Who were your comic inspirations?

Well, Saturday Night Live was a big one and I loved Tracey Ullman (the British actress and comedian) who is obviously the ultimate shape shifter. I loved Catherine O’Hara (the Canadian actress and comedian) and the cast of all of the great Christopher Guest mockumentaries. They were big inspirations for me as well. In terms of film comedies, Young Frankenstein was the biggest one. I watched it just the other week and it still made me cackle.

It must be rewarding to have grown up watching SNL and then actually become a part of the show…

I still pinch myself. I don’t quite understand what happened but I’ll take it!

How challenging is it going from one character to another on SNL? Hillary Clinton is probably your most well-known impression internationally…

It’s not so bad (laughs). For some reason I do not find it that hard. The writing is hard but the performing is just pure joy. As for Hillary, I love that character who I created with the writers and who is obviously not the ‘real thing’, the real woman. I happen to love the real life woman too, who I have met! The characters I create become like little entities all their own with their own lives and desires and dreams. They grow and change over time and it’s exciting for me to get to do the characters over and over again on the show.

You are still busy with SNL and your film career is thriving too.

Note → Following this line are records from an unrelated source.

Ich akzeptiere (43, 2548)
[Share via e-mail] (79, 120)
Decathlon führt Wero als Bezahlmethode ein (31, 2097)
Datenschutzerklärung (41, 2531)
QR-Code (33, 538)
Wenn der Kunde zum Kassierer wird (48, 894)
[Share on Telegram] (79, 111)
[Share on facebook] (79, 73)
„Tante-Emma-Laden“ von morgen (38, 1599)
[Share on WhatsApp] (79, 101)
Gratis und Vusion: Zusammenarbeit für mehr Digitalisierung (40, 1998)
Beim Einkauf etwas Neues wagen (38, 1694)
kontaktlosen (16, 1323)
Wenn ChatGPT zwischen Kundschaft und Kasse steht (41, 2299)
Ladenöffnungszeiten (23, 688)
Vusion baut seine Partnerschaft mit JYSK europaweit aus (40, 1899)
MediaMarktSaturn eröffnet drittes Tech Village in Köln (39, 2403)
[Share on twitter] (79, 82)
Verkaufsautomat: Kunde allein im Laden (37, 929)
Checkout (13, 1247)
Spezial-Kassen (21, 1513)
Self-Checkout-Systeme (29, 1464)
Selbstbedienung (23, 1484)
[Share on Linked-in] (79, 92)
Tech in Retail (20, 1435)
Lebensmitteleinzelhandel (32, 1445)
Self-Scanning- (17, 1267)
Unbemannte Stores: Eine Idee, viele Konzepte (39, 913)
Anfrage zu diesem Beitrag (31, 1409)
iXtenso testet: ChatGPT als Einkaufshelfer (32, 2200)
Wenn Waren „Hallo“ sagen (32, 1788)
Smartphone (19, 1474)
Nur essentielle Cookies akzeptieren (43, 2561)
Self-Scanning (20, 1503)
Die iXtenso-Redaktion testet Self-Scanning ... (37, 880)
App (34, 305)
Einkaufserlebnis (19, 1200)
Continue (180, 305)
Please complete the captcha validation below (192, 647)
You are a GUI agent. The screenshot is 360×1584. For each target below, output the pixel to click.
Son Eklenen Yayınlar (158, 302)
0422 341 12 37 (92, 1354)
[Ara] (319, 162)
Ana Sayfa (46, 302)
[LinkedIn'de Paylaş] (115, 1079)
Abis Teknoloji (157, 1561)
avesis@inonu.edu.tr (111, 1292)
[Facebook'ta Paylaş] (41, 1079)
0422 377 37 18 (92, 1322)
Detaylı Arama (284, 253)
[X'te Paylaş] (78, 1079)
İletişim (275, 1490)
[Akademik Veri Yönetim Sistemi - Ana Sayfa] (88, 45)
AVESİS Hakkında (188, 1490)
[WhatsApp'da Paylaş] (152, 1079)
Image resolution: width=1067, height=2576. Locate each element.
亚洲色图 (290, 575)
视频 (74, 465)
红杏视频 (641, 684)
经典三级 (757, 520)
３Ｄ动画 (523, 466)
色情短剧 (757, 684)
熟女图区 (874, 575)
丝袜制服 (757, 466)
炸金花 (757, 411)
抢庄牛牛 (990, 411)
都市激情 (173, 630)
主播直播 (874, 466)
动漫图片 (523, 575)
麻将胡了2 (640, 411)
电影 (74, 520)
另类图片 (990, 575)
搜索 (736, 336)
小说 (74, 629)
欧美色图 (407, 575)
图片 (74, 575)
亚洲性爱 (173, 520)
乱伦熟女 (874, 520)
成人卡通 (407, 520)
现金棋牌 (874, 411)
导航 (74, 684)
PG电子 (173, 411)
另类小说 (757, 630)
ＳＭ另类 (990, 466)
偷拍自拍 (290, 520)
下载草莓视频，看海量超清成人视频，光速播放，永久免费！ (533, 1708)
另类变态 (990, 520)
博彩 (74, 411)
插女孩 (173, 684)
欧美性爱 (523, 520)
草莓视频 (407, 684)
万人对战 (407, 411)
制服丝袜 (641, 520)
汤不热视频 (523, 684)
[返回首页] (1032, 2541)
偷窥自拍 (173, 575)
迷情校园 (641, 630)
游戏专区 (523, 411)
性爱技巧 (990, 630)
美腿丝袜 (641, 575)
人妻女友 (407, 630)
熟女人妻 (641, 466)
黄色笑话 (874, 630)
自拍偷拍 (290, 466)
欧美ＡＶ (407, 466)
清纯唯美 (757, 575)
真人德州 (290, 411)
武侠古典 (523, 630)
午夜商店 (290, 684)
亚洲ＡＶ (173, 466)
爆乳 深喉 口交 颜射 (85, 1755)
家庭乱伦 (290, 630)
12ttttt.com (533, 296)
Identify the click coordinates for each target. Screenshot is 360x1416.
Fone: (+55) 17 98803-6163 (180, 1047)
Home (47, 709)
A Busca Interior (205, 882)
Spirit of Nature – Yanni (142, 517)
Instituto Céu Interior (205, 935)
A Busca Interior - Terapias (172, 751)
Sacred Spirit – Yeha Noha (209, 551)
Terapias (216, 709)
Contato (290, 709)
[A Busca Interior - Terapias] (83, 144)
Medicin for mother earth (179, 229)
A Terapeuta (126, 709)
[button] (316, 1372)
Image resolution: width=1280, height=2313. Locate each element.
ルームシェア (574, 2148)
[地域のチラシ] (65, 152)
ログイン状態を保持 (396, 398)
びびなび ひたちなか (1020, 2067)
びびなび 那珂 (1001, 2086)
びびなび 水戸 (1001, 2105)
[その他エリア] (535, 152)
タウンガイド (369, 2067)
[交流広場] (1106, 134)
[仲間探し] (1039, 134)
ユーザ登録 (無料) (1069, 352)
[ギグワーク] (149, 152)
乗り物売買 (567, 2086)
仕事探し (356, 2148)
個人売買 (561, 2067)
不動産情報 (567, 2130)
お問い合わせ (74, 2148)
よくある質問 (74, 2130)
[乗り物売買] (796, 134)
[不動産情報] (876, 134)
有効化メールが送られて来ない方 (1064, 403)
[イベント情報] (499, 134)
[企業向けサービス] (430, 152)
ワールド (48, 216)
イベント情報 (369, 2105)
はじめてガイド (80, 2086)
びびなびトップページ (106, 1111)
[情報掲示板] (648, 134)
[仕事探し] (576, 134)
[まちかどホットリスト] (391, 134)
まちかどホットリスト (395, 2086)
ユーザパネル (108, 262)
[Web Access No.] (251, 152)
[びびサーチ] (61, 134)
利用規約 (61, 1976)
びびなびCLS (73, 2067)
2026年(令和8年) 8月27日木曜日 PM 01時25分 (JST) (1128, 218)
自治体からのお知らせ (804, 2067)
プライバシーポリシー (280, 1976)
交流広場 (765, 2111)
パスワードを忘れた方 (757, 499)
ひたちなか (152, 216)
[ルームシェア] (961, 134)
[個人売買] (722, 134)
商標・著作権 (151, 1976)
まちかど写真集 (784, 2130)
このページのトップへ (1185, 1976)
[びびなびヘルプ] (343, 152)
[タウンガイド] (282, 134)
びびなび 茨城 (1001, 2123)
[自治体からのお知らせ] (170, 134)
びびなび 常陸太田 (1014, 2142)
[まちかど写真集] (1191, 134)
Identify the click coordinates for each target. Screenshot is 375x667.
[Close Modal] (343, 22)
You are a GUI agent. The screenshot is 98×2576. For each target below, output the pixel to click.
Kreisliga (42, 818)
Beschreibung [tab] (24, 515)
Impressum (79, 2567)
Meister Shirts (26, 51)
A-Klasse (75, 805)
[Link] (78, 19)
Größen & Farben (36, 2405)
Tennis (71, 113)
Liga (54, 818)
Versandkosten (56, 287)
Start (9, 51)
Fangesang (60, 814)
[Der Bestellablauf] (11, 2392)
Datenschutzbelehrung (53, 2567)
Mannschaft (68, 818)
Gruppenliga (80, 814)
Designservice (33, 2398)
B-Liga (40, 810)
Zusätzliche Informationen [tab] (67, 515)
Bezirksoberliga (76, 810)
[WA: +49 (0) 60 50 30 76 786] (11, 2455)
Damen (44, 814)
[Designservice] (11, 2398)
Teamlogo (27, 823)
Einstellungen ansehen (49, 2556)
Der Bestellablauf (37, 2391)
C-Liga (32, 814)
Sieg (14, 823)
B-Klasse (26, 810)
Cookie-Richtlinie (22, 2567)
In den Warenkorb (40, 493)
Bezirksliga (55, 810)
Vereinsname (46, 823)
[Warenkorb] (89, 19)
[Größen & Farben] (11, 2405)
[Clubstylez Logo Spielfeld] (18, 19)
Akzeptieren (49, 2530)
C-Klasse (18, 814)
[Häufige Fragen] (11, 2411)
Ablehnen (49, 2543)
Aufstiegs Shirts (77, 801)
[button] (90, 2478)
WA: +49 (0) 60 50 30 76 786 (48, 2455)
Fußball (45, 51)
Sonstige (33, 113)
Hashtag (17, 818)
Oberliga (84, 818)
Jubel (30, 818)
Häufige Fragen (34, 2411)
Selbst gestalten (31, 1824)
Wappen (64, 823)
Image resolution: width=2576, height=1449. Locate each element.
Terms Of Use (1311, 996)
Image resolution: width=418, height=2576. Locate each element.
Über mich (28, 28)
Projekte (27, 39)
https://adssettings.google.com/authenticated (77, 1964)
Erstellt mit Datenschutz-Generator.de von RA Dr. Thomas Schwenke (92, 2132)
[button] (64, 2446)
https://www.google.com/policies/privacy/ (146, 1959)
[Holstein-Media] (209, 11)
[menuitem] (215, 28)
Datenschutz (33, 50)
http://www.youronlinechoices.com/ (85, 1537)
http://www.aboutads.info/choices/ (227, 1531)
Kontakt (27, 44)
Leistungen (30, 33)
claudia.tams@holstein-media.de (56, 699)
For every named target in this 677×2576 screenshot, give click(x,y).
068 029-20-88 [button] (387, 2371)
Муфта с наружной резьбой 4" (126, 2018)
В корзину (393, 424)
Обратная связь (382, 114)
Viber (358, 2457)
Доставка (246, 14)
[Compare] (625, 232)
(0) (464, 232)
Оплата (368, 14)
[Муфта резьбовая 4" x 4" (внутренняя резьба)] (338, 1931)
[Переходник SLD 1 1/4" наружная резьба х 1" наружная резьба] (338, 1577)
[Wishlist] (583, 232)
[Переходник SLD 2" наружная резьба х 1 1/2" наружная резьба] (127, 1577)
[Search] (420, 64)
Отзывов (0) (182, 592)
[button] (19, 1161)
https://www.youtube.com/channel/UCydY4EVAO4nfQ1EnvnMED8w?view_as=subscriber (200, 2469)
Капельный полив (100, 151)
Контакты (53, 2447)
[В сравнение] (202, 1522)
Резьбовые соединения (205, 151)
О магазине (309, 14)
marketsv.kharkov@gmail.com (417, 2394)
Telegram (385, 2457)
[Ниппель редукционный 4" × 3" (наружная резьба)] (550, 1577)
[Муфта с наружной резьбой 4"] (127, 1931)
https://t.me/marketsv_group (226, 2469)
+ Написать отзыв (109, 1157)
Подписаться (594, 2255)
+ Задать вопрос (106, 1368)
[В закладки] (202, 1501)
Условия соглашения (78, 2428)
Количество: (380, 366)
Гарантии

How much are you enjoying the mix of television and movies?

I love how in sketch comedy at SNL, I get to become a range of different people and take on a bunch of personas and I love how in a movie, you get to really invest in one person and discover a lot of different things about their personality, so they are both equally challenging and rewarding in different ways. I love it all.

Ferdinand is out in cinemas across the UK now.